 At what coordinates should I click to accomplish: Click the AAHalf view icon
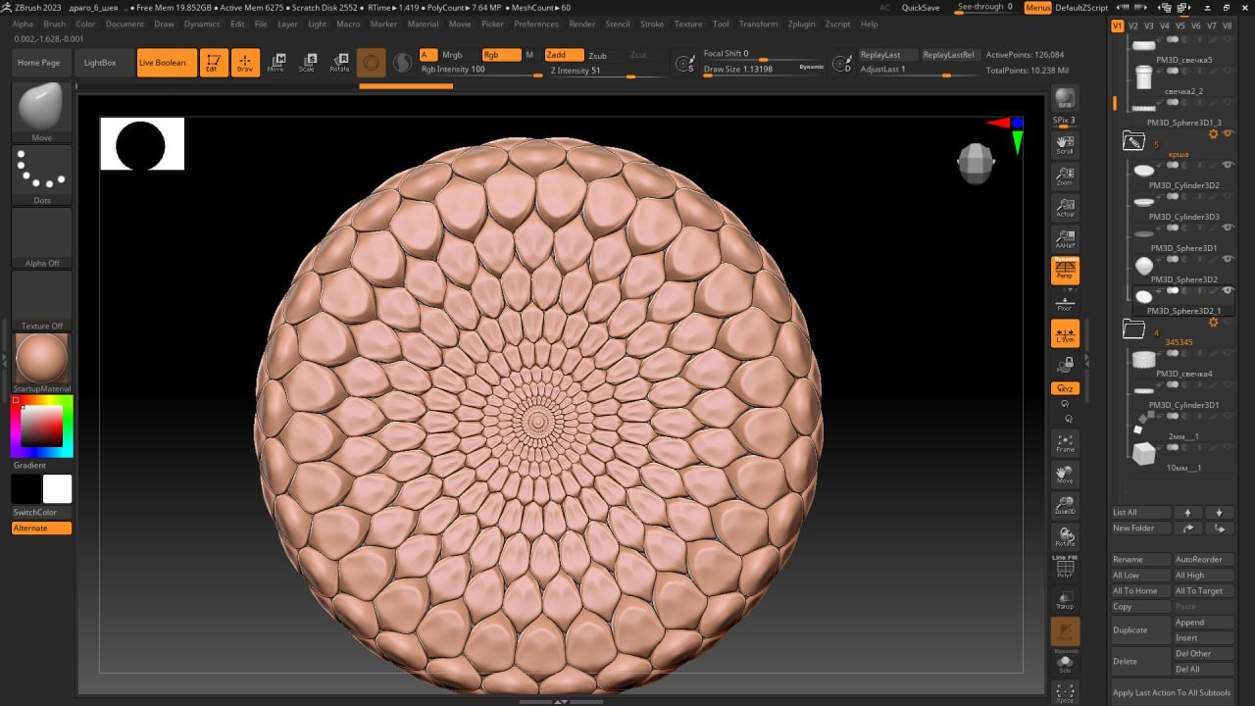[1065, 239]
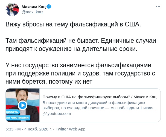The image size is (166, 137).
Task: Click the chain link icon beside youtube.com
Action: [x=45, y=114]
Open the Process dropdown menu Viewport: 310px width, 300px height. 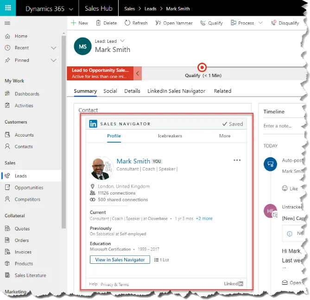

┄┄┄┄┄┄┄┄┄┄┄┄┄┄┄┄┄┄┄┄

Try it
Reproduce the records above word for word, without the images.

Completed exercise
 At what coordinates should I click to accomplish: Click the AAHalf view icon
[1065, 239]
The image size is (166, 137).
Task: Click the chain link icon beside youtube.com
Action: [x=45, y=114]
Open the Process dropdown menu Viewport: 310px width, 300px height. 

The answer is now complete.